In my previous blog, I reviewed five sources of bias in machine decision-making. Here they are:
- The population. Many people have prejudices that will end up being sampled. Statistical learning algorithms summarize this bias in the models that they construct from these samples. Trying to eliminate this bias requires formalization of moral values that cannot be fully formalized, change with time and depend on local culture. This may cause more problems than it solves.

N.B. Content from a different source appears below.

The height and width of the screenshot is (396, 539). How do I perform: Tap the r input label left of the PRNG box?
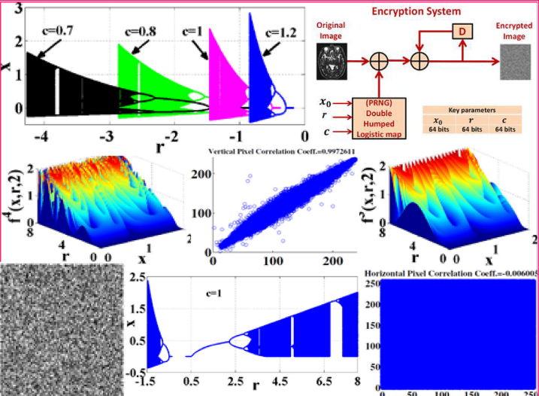click(x=324, y=117)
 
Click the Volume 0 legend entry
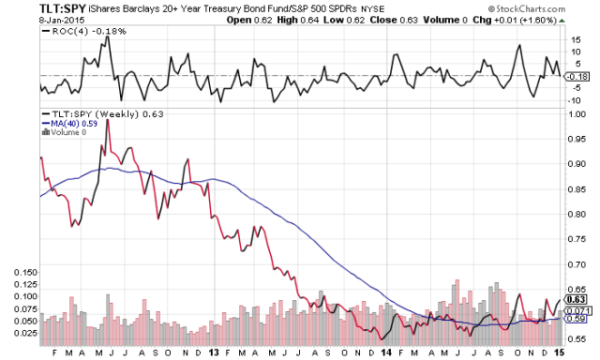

- The sample. Samples with which algorithms are trained (and tested) are biased in the sense that they are not representative of the population. Random samples are almost never representative. Stratified samples are to some extent representative, but the members of each class are treated as identical, which they are not. This kind of bias cannot be eliminated.
- Sensors and observers. Phenomena in the real world are translated into data by sensors and observers. These may be biased and not all of this bias can be eliminated.

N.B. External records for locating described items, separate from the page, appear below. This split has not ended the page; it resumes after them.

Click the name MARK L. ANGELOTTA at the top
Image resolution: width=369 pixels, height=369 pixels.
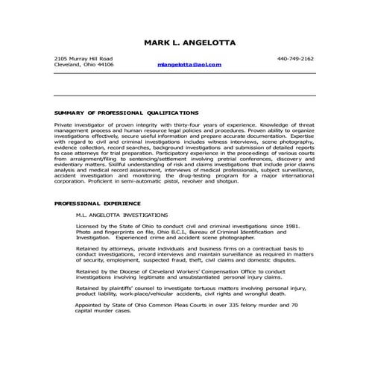pos(189,42)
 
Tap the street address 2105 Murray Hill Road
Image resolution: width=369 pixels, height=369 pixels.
pos(84,58)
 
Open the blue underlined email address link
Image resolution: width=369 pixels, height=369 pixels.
pos(189,66)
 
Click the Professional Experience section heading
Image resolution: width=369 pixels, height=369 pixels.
pos(97,203)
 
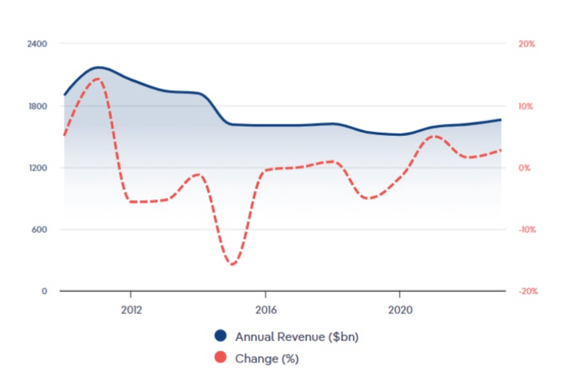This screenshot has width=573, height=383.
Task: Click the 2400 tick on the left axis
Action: click(39, 44)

- The algorithm. Learning algorithms introduce bias in the form of simplifying assumptions. Some models make very few assumptions but this increases another kind of error, variance across training samples. Those models are biased by the training set.

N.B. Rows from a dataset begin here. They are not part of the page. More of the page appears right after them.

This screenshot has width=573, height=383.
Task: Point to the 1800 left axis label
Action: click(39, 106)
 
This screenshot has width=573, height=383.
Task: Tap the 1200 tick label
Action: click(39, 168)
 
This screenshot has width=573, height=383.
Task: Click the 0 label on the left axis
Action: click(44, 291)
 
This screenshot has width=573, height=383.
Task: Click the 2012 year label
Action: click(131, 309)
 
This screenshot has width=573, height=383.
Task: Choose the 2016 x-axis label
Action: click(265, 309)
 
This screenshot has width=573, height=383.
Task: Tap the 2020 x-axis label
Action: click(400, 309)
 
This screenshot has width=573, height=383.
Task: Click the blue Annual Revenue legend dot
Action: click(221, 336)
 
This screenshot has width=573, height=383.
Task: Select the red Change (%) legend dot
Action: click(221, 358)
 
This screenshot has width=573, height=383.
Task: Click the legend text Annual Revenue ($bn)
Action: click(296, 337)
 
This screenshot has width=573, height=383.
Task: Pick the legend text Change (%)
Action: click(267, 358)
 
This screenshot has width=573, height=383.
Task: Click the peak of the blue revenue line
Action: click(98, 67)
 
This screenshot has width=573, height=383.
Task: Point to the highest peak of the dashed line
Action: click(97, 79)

- The decision maker. To apply the statistical model to a case, the decision maker judges that the case is sufficiently similar to the training set. If the case is actually different in ways relevant to the decision, then this assumption is a bias.
The following diagram summarizes these sources. The prediction machine is a piece of software that contains the statistical model constructed by the learning algorithm.[i]
All these biases can be reduced but none can be eliminated in all decisions. Yet, the tech press suggests that we can fix this and otherwise should stop it. In some cases, the use of prediction machines has indeed been abandoned.
Proponents of machine-supported decision-making point out the benefits of using prediction machines. Algorithms can be made to have less bias than people and, unlike people, they treat cases with the same data in the same way[ii]. Some of them argue for replacing human by machine decisions. For example, Rayid Ghani of Carnegie Mellon University says that “We are still using these algorithms called humans that are really biased. We’ve tested them and known that they’re horrible, but we still use them to make really important decisions every day.”
This discussion frames the problem as a choice between letting machines decide without the help of people or letting people decide without the help of machines. This is a false choice. We live in an imperfect world and the goal of total perfection, in this case the goal of total lack of bias, is in the end destructive.
Scientists have learned how to produce reliable results even though researchers have limited cognitive abilities. Engineers have learned to construct reliable systems from unreliable components. We should use their techniques to improve decision-making too.
In what follows I review nine questions that decision makers should ask when using a prediction machine to improve their decisions. These questions are borrowed from the methodologies of science and engineering.[iii]
(1) Assessing prejudices in the population
Even if the decision maker aims to reduce bias in the population, he or she cannot change this at the time of constructing the training set. Moreover, we may need to construct a statistical model of the population in order to become aware of bias at all. Data scientists and decision maker should keep asking the question whether the population is based in a way that affects the statistical model.
(2) Assessing the representativeness of the sample
No sample is representative of the population in all possible ways. The data scientist must assess in which ways the composition of the sample covers the composition of the population, and in which ways it does not cover it.
If the data scientist wants to know about prejudices in the population then their aim is to include these in the sample. But if the decision maker wants to avoid common prejudices then they want to exclude these from the sample. In any case, both need to understand the sampling method and what it means for the relation between sample and population.
(3) Reliability of sensors and observers
Getting reliable data about the sample in the training set may take up 80% of the effort of constructing a prediction machine. Data may have been collected for different purposes, sensors may have been biased and people may have made mistakes and omissions when entering data. Data scientists must summarize data quality issues and decision makers must be aware of this to assess the trust they can put in the prediction machine.
Decision makers must also ask how reliable the data is about the case to be decided.
(4) Assessing construct validity
Data sets do not always contain the data about the phenomena that the decision maker is interested in. For example, in a system that assigned patients to risk categories, the risk category was based on health-care cost, whereas what the decision maker was interested in was health risk.
Some people have a larger budget to spend on health care than others. People who will or can spend less on health will then systematically be assigned to a lower risk category. Machine predictions based on this measurement are biased against patients with a lower health care budget.
The technical term for the match between what decision makers want to know and what the data represents is construct validity. Health care cost is not a valid indicator of the concept (construct) of health risk. Its construct validity is low.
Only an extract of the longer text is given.